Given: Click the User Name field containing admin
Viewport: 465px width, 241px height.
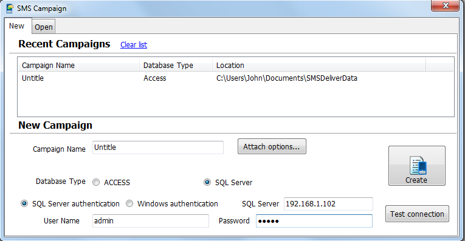Looking at the screenshot, I should (151, 221).
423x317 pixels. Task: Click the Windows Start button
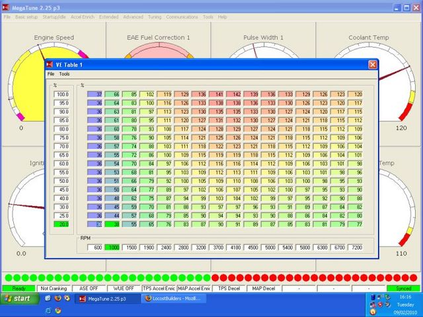19,299
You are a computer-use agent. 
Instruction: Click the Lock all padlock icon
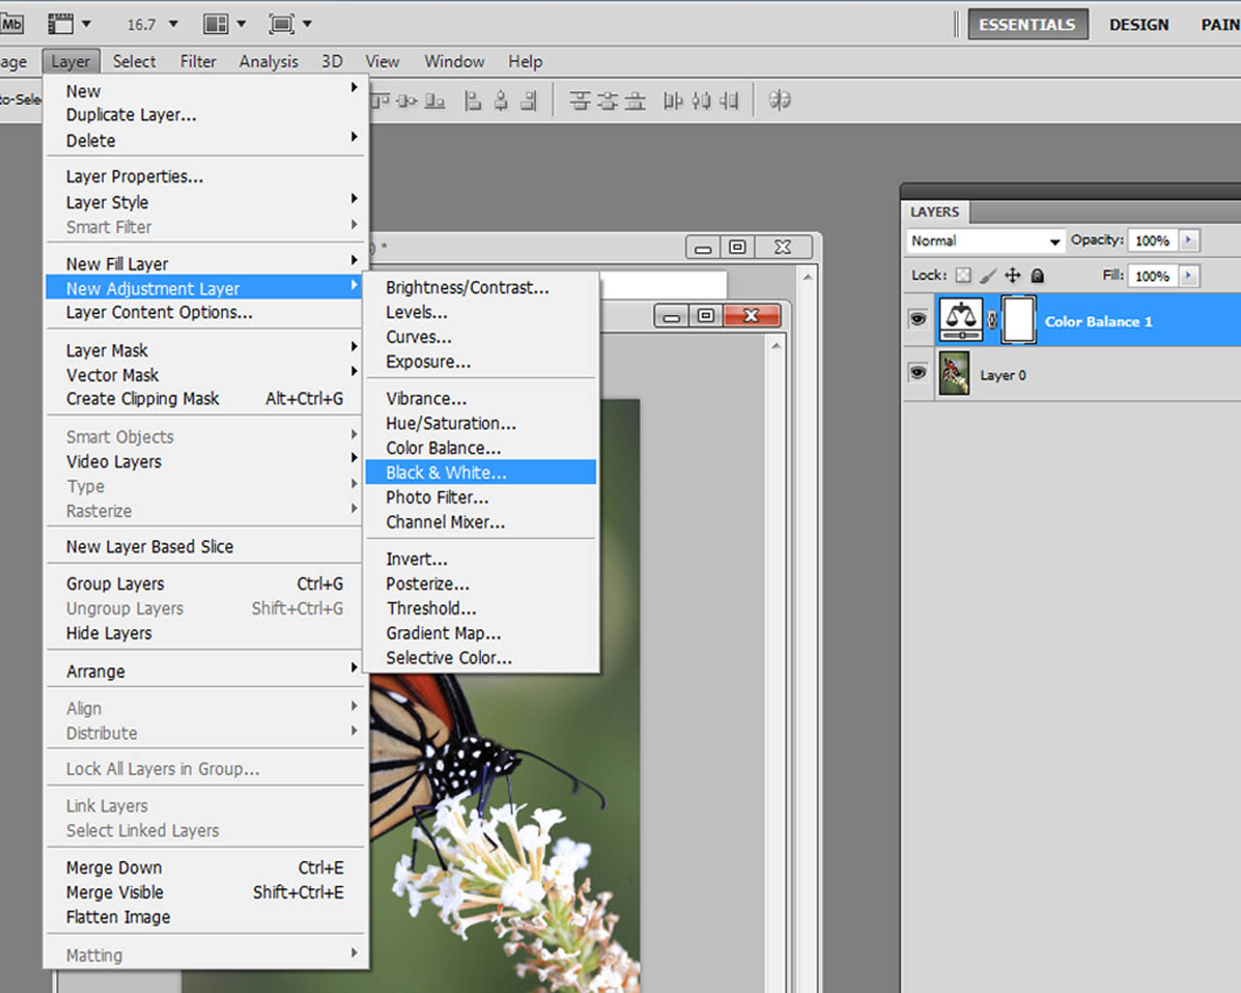[1037, 275]

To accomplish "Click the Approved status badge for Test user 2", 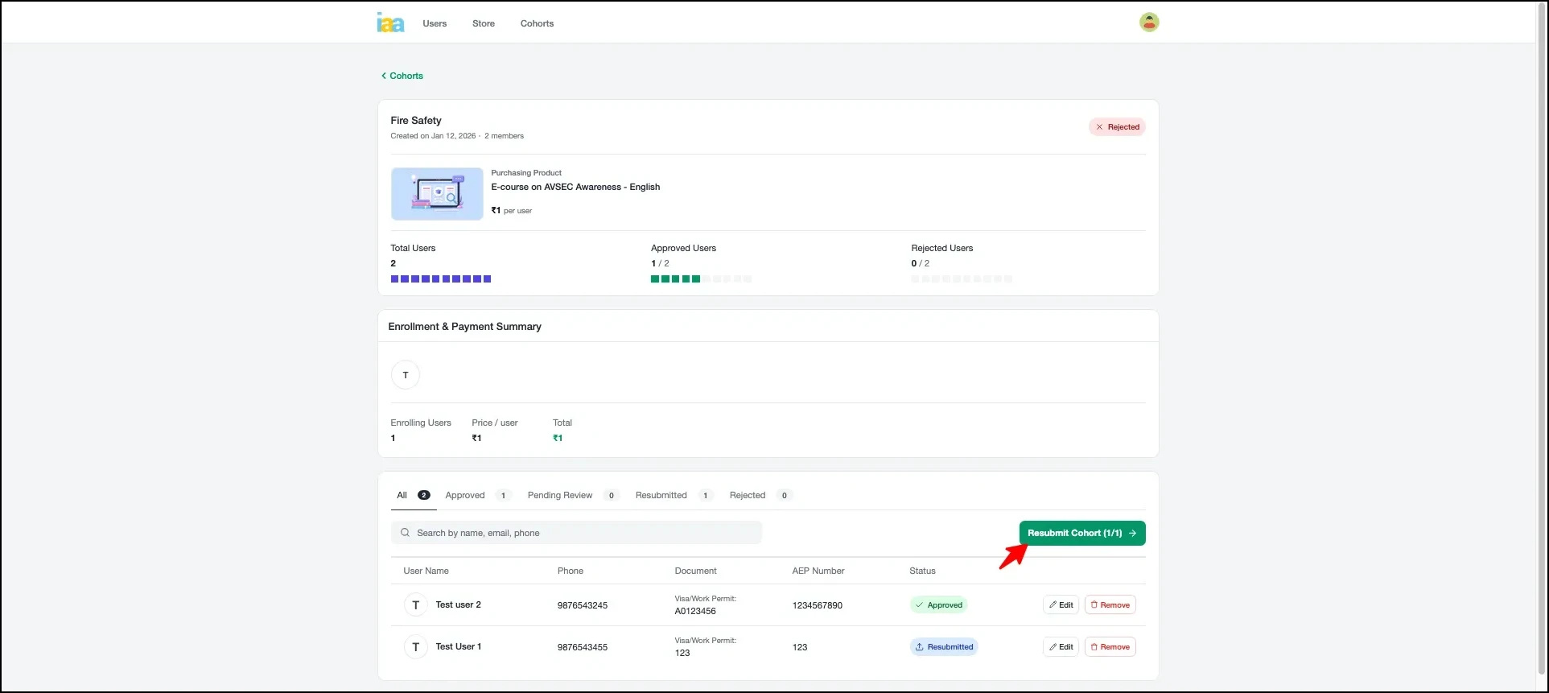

= = = = =

Requirement: Please print all the data above word for word. Pictures should not appear in the copy.

Task answer:
Given: Click the User Name field containing admin
Viewport: 465px width, 241px height.
Looking at the screenshot, I should (151, 221).
423x317 pixels. Task: Click the Windows Start button
19,299
You are a computer-use agent. 
Instruction: Click the Lock all padlock icon
[1037, 275]

To accomplish "Click the Approved status badge for Test user 2", 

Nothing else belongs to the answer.